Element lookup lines
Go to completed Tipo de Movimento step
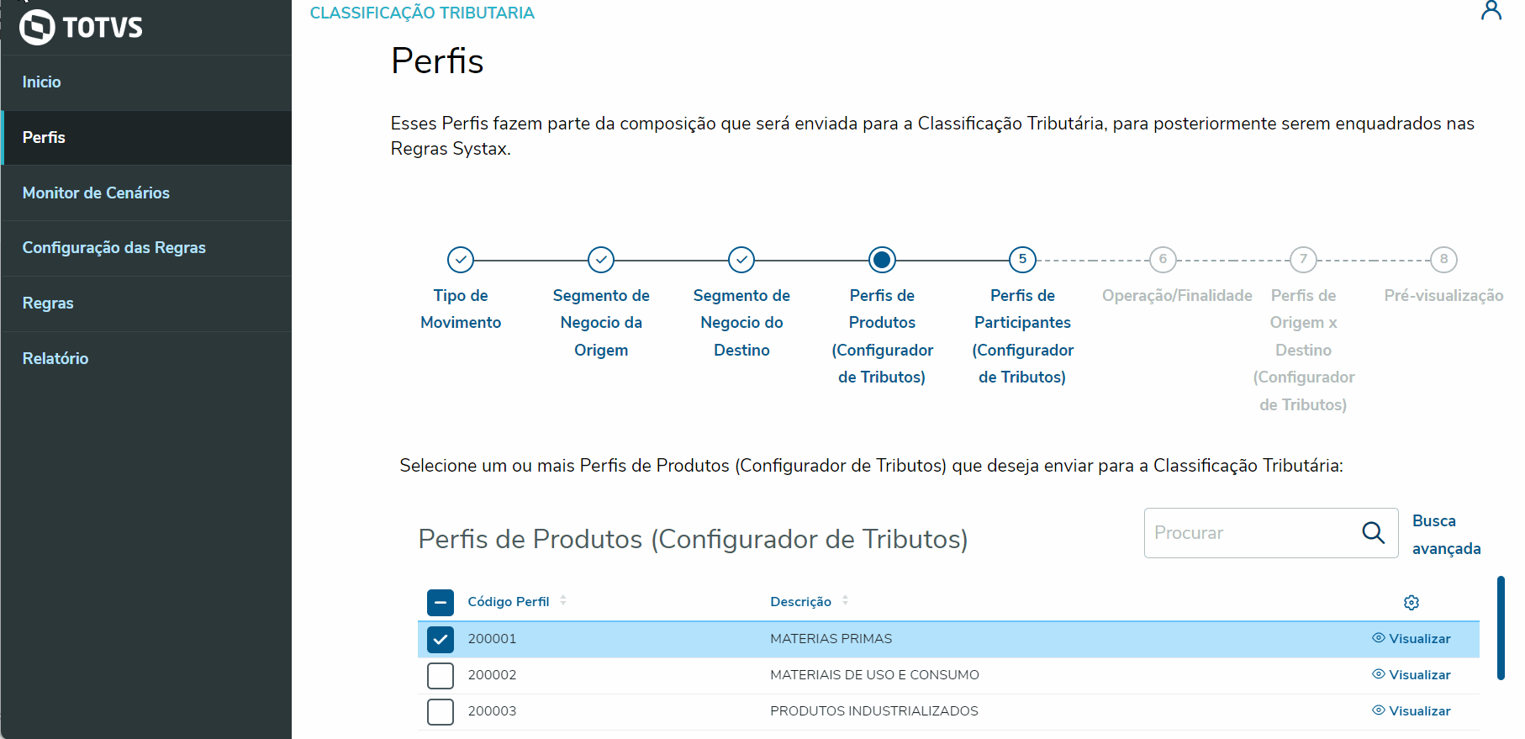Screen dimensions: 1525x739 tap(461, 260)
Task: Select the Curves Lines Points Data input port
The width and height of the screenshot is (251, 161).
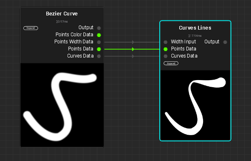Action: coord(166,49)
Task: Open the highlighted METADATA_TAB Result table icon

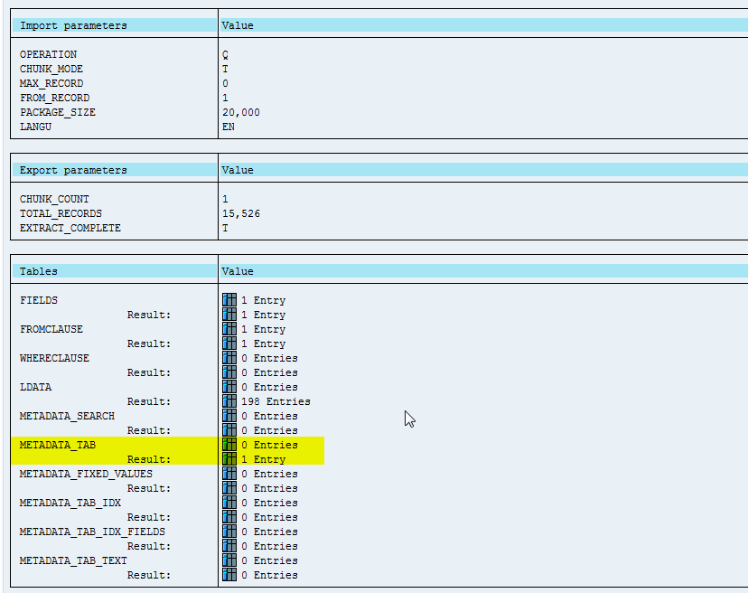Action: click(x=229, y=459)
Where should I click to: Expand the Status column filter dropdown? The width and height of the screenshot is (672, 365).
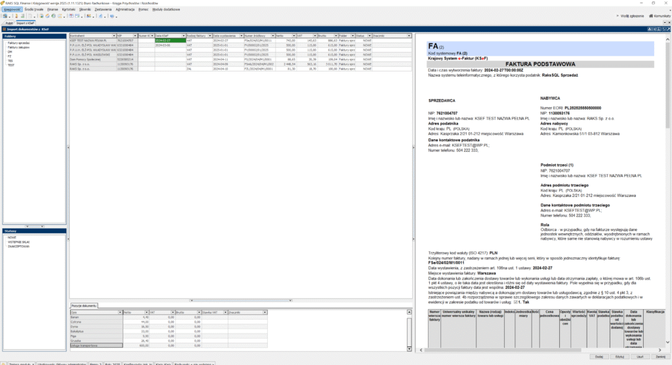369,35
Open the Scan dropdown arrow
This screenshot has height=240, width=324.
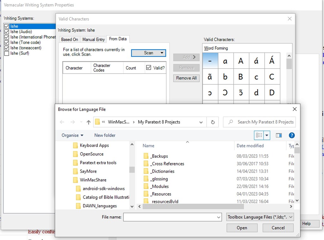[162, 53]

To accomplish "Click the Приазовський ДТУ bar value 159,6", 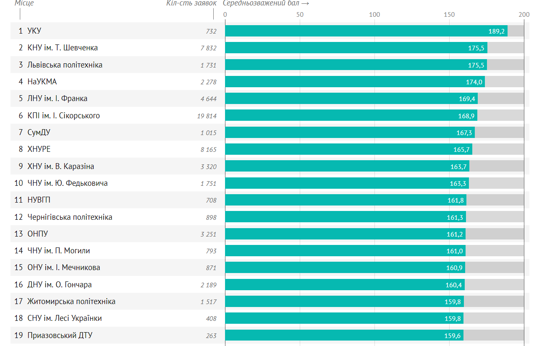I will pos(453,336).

## WHAT IS EXPECTED:
Write out the lines above word for word, starting at the line containing "Task: Select the" and ending at the line containing "Action: click(x=229, y=459)", with both of those lines included. Leave the pictures out.

## WRITTEN SOLUTION:
Task: Select the Curves Lines Points Data input port
The width and height of the screenshot is (251, 161).
Action: coord(166,49)
Task: Open the highlighted METADATA_TAB Result table icon

Action: click(x=229, y=459)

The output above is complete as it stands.